Freispruch für südbadischen Neonazi

Auto-Angriff auf Antifaschisten bleibt ohne Juristische Folgen

  • Von Dirk Farke, Freiburg
  • Lesedauer: 2 Min.
Genau wie im ersten Prozess sprach am Freitag auch die dritte Kammer des Freiburger Landgerichts, den mehrfach vorbestraften, bekennenden und bekannten Neonazi Florian Stech vom Vorwurf des versuchten Totschlags aus Mangel an beweisen frei. Stech war im Oktober 2011 auf einem Parkplatz im Kaiserstuhl mit seinem Auto in eine fünfköpfige Menschengruppe gerast und hatte eine Person dabei lebensbedrohlich verletzt.

Nach Auffassung der Kammer, unter dem Vorsitzenden Richter Arno Wiemann, könne nicht grundsätzlich ausgeschlossen werden, dass Stech auch deshalb auf die Antifaschisten zufuhr, um sich der Situation, die für ihn hätte bedrohlich werden können, durch Flucht zu entziehen. Wiemann fuhr fort: Es ist das oberste Rechtsstaatsprinzip und das höchste Gut in unserem Rechtsstaat, einen Angeklagten freizusprechen, wenn man von seiner Schuld nicht grundsätzlich überzeugt ist.

Auch sei für die Kammer nicht erkennbar, warum nicht auch der bei der Tat schwerstverletzte Alexander K., genau wie seine vier Begleiter, sich durch einen beherzten Sprung in den Straßengraben habe retten könne. Es sei nicht grundsätzlich ausgeschlossen, dass K. auch deshalb auf das Auto des Angeklagten gesprungen sei, um diesen anzugreifen.

Nach dem Verlesen des ersten Satzes des Urteils: »Der Angeklagte wird aus Mangel an Beweisen frei gesprochen«, erhoben sich zahlreiche Antifaschisten von ihren Plätzen, warfen kleine Papierschnitzel mit der Aufschrift, »Auf dem Rechten Auge Blind«, in die Luft und skandierten lautstark. »Staat und Nazis Hand in Hand, organisiert den Widerstand«. Die drei Nebenkläger, unter ihnen der schwer verletzte Alexander K. blieben der Urteilsverkündung demonstrativ fern.

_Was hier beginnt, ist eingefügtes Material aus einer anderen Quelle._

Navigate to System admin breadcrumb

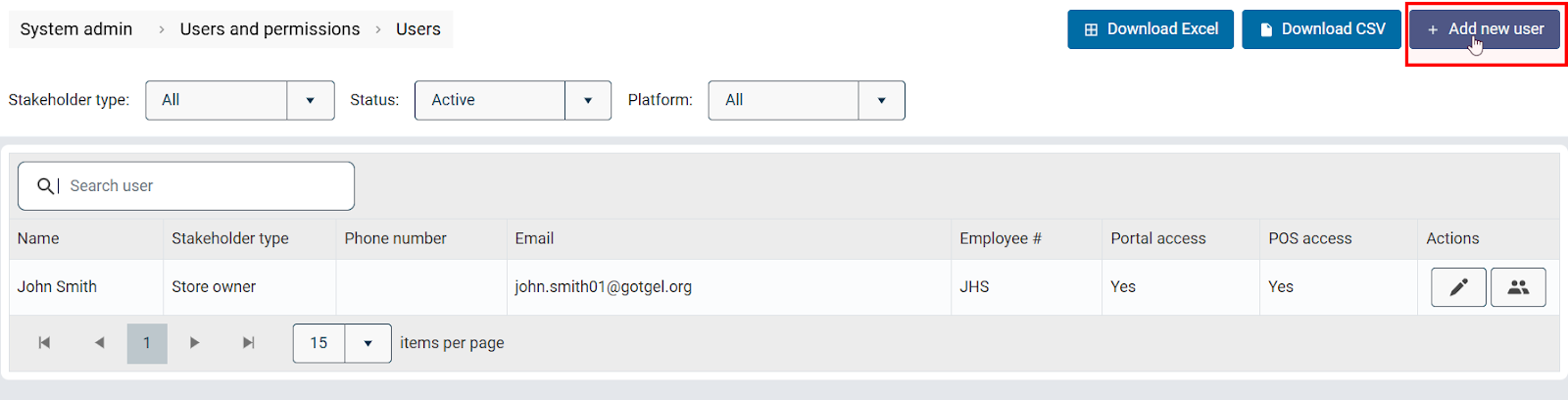(76, 29)
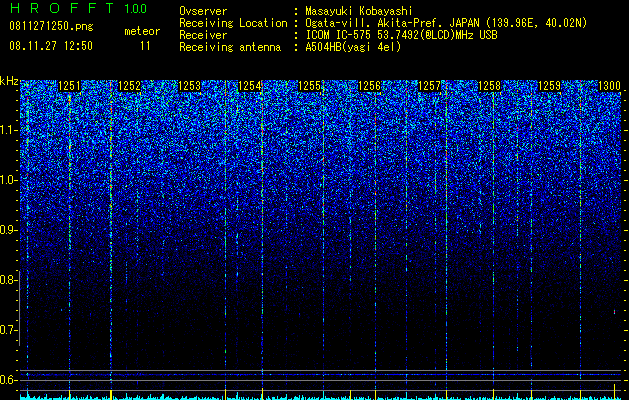Click the 1257 time marker label

429,86
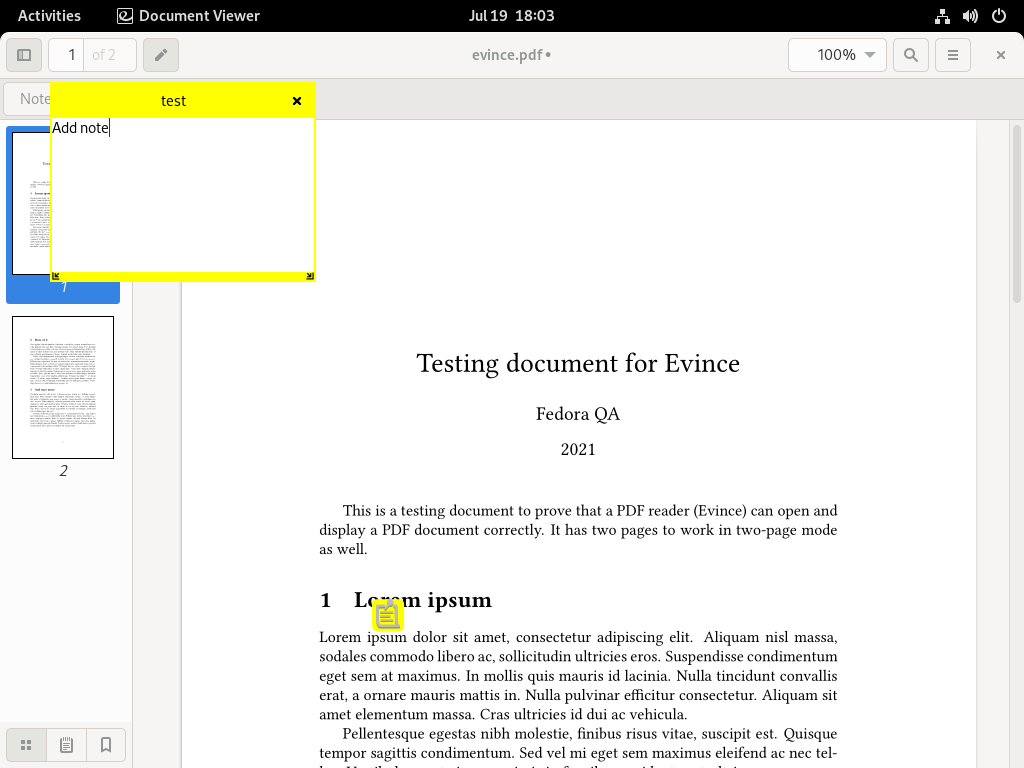
Task: Open the power system menu
Action: coord(999,16)
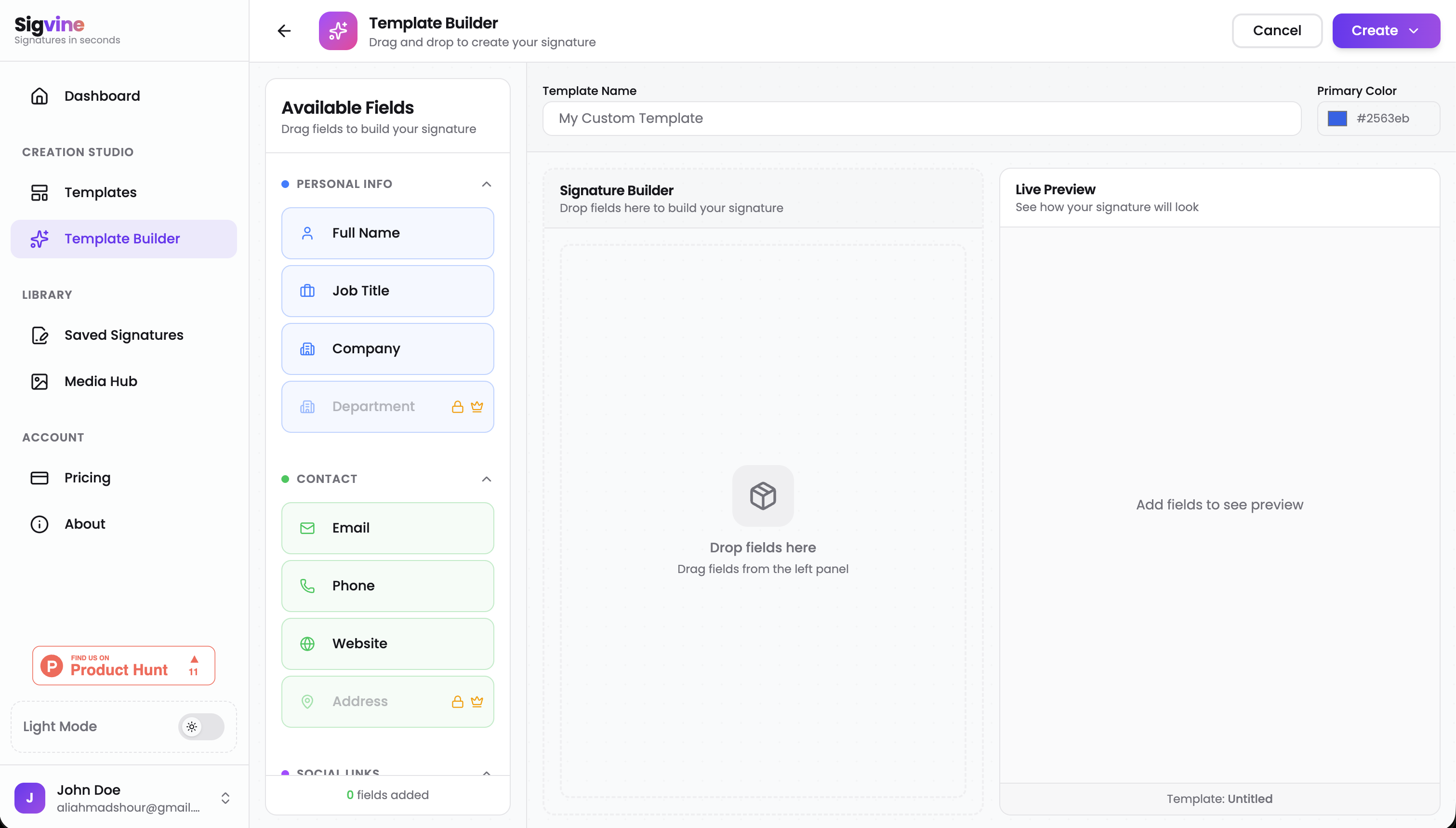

Stattdessen hatten sie am letzten Prozesstag eine persönliche Erklärung. Hierin führten sie unter anderem aus, dass dieser Prozess für sie das Paradebeispiel für das »Verhältnis der deutschen Justiz und Polizei zum Faschismus« sei. Verharmlosung, Relativierung und schlichte Leugnung faschistischer Strukturen einerseits, bei gleichzeitiger Kriminalisierung derjenigen, die sich den menschenverachtenden Aktivitäten der Nazis entgegenstellten und für eine gerechtere Gesellschaft engagierten.